* [Work to be completed] Copy the full listing, changing nothing.

***** Data listing *****

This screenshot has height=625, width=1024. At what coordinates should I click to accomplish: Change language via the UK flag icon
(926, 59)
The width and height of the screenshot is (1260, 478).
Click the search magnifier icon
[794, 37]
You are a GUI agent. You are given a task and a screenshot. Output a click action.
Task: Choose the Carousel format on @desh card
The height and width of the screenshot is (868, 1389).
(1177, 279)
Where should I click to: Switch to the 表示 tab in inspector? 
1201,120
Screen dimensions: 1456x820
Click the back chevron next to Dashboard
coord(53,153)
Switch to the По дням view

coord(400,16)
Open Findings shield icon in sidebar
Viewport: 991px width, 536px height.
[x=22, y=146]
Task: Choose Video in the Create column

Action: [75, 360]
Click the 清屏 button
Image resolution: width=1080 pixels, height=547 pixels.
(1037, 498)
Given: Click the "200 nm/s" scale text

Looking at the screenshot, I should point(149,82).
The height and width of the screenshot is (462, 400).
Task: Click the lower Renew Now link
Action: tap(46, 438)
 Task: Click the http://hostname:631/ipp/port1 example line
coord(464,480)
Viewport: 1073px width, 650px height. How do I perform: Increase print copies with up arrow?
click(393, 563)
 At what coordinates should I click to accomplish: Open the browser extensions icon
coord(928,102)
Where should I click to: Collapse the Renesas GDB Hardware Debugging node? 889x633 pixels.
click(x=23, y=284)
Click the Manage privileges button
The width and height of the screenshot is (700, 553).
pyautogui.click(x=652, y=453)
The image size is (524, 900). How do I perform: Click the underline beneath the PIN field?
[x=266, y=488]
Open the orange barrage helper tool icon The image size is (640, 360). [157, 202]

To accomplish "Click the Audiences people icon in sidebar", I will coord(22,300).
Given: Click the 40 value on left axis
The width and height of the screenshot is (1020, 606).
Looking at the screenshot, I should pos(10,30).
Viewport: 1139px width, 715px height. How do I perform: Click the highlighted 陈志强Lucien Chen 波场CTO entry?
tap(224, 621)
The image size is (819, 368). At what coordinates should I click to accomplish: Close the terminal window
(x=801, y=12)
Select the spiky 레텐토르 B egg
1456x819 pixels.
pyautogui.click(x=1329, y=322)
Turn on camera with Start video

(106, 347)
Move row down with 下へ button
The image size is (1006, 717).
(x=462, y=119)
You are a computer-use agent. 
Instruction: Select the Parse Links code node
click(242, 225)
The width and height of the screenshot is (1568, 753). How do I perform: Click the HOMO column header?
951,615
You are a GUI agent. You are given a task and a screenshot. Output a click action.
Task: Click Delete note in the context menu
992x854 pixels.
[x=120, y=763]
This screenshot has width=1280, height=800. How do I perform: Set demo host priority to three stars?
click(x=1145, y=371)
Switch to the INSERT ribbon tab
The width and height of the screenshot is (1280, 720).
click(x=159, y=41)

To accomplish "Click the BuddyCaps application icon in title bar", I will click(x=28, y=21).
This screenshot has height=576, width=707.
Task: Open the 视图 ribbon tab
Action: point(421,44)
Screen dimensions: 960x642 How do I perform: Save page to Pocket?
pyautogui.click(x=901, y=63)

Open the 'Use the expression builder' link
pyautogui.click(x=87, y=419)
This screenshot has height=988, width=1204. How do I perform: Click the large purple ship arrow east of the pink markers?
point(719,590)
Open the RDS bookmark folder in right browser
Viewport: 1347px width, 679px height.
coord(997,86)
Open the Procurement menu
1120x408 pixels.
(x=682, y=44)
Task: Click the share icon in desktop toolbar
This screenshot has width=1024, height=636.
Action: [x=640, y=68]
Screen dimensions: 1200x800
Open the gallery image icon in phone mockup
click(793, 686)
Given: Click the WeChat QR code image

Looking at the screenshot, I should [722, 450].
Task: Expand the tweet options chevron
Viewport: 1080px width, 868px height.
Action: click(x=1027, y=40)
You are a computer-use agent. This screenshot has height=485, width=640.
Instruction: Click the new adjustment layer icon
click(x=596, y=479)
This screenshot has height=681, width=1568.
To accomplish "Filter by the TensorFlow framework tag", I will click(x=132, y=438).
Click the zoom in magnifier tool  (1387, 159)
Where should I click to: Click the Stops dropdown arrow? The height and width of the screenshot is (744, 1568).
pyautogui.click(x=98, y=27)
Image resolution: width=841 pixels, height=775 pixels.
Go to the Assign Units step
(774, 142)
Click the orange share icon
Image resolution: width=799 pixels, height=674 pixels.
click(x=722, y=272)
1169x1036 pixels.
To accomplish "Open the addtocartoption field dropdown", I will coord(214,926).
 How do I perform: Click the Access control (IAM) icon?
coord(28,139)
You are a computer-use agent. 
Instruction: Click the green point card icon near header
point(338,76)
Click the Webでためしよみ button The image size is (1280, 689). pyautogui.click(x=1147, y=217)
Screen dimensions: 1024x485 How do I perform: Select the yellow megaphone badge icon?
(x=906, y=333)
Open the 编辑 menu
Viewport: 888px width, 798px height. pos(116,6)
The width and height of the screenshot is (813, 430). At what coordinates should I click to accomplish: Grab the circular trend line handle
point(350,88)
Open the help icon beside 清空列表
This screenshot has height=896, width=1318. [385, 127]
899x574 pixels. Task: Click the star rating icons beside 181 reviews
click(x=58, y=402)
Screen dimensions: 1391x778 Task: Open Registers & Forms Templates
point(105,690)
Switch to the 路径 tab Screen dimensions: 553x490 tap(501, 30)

*****

* [Answer area]
This screenshot has height=625, width=1024. At what coordinates should I click to accomplish: Change language via the UK flag icon
(926, 59)
The width and height of the screenshot is (1260, 478).
Click the search magnifier icon
[794, 37]
You are a GUI agent. You are given a task and a screenshot. Output a click action.
Task: Choose the Carousel format on @desh card
The height and width of the screenshot is (868, 1389).
(1177, 279)
Where should I click to: Switch to the 表示 tab in inspector? 
1201,120
Screen dimensions: 1456x820
Click the back chevron next to Dashboard
coord(53,153)
Switch to the По дням view

coord(400,16)
Open Findings shield icon in sidebar
Viewport: 991px width, 536px height.
[x=22, y=146]
Task: Choose Video in the Create column

Action: [75, 360]
Click the 清屏 button
Image resolution: width=1080 pixels, height=547 pixels.
(1037, 498)
Given: Click the "200 nm/s" scale text

Looking at the screenshot, I should point(149,82).
The height and width of the screenshot is (462, 400).
Task: Click the lower Renew Now link
Action: tap(46, 438)
 Task: Click the http://hostname:631/ipp/port1 example line
coord(464,480)
Viewport: 1073px width, 650px height. How do I perform: Increase print copies with up arrow?
click(393, 563)
 At what coordinates should I click to accomplish: Open the browser extensions icon
coord(928,102)
Where should I click to: Collapse the Renesas GDB Hardware Debugging node? 889x633 pixels.
click(x=23, y=284)
Click the Manage privileges button
The width and height of the screenshot is (700, 553).
pyautogui.click(x=652, y=453)
The image size is (524, 900). How do I perform: Click the underline beneath the PIN field?
[x=266, y=488]
Open the orange barrage helper tool icon The image size is (640, 360). [157, 202]

To accomplish "Click the Audiences people icon in sidebar", I will coord(22,300).
Given: Click the 40 value on left axis
The width and height of the screenshot is (1020, 606).
Looking at the screenshot, I should pos(10,30).
Viewport: 1139px width, 715px height. How do I perform: Click the highlighted 陈志强Lucien Chen 波场CTO entry?
tap(224, 621)
The image size is (819, 368). At what coordinates should I click to accomplish: Close the terminal window
(x=801, y=12)
Select the spiky 레텐토르 B egg
1456x819 pixels.
pyautogui.click(x=1329, y=322)
Turn on camera with Start video

(106, 347)
Move row down with 下へ button
The image size is (1006, 717).
(x=462, y=119)
You are a computer-use agent. 
Instruction: Select the Parse Links code node
click(242, 225)
The width and height of the screenshot is (1568, 753). How do I perform: Click the HOMO column header?
951,615
You are a GUI agent. You are given a task and a screenshot. Output a click action.
Task: Click Delete note in the context menu
992x854 pixels.
[x=120, y=763]
This screenshot has width=1280, height=800. How do I perform: Set demo host priority to three stars?
click(x=1145, y=371)
Switch to the INSERT ribbon tab
The width and height of the screenshot is (1280, 720).
click(x=159, y=41)

To accomplish "Click the BuddyCaps application icon in title bar", I will click(x=28, y=21).
This screenshot has height=576, width=707.
Task: Open the 视图 ribbon tab
Action: point(421,44)
Screen dimensions: 960x642 How do I perform: Save page to Pocket?
pyautogui.click(x=901, y=63)

Open the 'Use the expression builder' link
pyautogui.click(x=87, y=419)
This screenshot has height=988, width=1204. How do I perform: Click the large purple ship arrow east of the pink markers?
point(719,590)
Open the RDS bookmark folder in right browser
Viewport: 1347px width, 679px height.
coord(997,86)
Open the Procurement menu
1120x408 pixels.
(x=682, y=44)
Task: Click the share icon in desktop toolbar
This screenshot has width=1024, height=636.
Action: [x=640, y=68]
Screen dimensions: 1200x800
Open the gallery image icon in phone mockup
click(793, 686)
Given: Click the WeChat QR code image

Looking at the screenshot, I should [722, 450].
Task: Expand the tweet options chevron
Viewport: 1080px width, 868px height.
Action: click(x=1027, y=40)
You are a computer-use agent. This screenshot has height=485, width=640.
Instruction: Click the new adjustment layer icon
click(x=596, y=479)
This screenshot has height=681, width=1568.
To accomplish "Filter by the TensorFlow framework tag", I will click(x=132, y=438).
Click the zoom in magnifier tool  (1387, 159)
Where should I click to: Click the Stops dropdown arrow? The height and width of the screenshot is (744, 1568).
pyautogui.click(x=98, y=27)
Image resolution: width=841 pixels, height=775 pixels.
Go to the Assign Units step
(774, 142)
Click the orange share icon
Image resolution: width=799 pixels, height=674 pixels.
click(x=722, y=272)
1169x1036 pixels.
To accomplish "Open the addtocartoption field dropdown", I will coord(214,926).
 How do I perform: Click the Access control (IAM) icon?
coord(28,139)
You are a computer-use agent. 
Instruction: Click the green point card icon near header
point(338,76)
Click the Webでためしよみ button The image size is (1280, 689). pyautogui.click(x=1147, y=217)
Screen dimensions: 1024x485 How do I perform: Select the yellow megaphone badge icon?
(x=906, y=333)
Open the 编辑 menu
Viewport: 888px width, 798px height. pos(116,6)
The width and height of the screenshot is (813, 430). At what coordinates should I click to accomplish: Grab the circular trend line handle
point(350,88)
Open the help icon beside 清空列表
This screenshot has height=896, width=1318. [385, 127]
899x574 pixels. Task: Click the star rating icons beside 181 reviews
click(x=58, y=402)
Screen dimensions: 1391x778 Task: Open Registers & Forms Templates
point(105,690)
Switch to the 路径 tab Screen dimensions: 553x490 tap(501, 30)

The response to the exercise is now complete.